Honoring man’s best friend
Published 12:00 am Sunday, January 10, 2016
“Beloved Dog” by Maira Kalman (Penguin, 160 pages, $29.95)
Noted illustrator and author Maira Kalman’s thesis statement couldn’t be clearer:
“You, reading this book, most likely have, or had, a dog. You certainly know that your dog is, or was, the dearest, funniest, lovingest, loyalest friend you ever had.”
Oddly enough, Kalman grew up in a family without dogs, in part because her family feared the way the animals were used against Jewish people in their ancestral Belarus, and in part because her mother, and her grandmother before her, had kept a spotless home. But when Kalman’s beloved husband, Tibor, fell ill (he died in 1999), friends suggested that she and their two children get a dog. And they did. At first, she writes, she was reluctant to touch Pete, their Irish wheaten, “(a)nd then, little by little — or perhaps with blinding speed — I fell madly in love.”

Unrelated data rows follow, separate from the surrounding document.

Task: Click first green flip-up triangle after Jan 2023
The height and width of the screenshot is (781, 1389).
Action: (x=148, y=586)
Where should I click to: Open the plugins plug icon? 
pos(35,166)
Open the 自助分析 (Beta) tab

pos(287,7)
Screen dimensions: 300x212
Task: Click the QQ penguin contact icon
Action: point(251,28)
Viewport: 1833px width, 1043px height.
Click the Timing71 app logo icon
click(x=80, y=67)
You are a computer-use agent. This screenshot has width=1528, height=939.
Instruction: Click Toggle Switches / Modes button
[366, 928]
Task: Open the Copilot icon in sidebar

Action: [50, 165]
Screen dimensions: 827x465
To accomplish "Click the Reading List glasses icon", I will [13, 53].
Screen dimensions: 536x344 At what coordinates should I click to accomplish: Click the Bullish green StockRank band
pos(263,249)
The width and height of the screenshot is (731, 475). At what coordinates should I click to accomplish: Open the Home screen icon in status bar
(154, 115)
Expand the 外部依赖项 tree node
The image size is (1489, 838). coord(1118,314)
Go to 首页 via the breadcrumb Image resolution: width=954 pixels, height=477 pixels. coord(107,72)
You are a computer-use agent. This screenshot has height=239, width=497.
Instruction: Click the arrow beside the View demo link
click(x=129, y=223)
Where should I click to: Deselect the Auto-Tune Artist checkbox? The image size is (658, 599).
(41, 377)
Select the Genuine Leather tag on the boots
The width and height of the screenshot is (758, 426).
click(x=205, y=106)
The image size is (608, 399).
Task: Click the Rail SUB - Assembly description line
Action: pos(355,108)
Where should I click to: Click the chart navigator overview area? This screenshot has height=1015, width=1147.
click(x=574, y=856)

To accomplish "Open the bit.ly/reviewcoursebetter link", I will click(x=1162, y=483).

Inspired by Pete (who lived eight years with them and is memorialized with a quote from James Joyce’s “The Dead”), Kalman’s “Beloved Dog” rounds up renderings of the dogs she’s known, loved or just drawn. Some have their own stories and some are companions to well-known humans, including Abraham Lincoln and family and writing style experts William Strunk Jr. and E.B. White.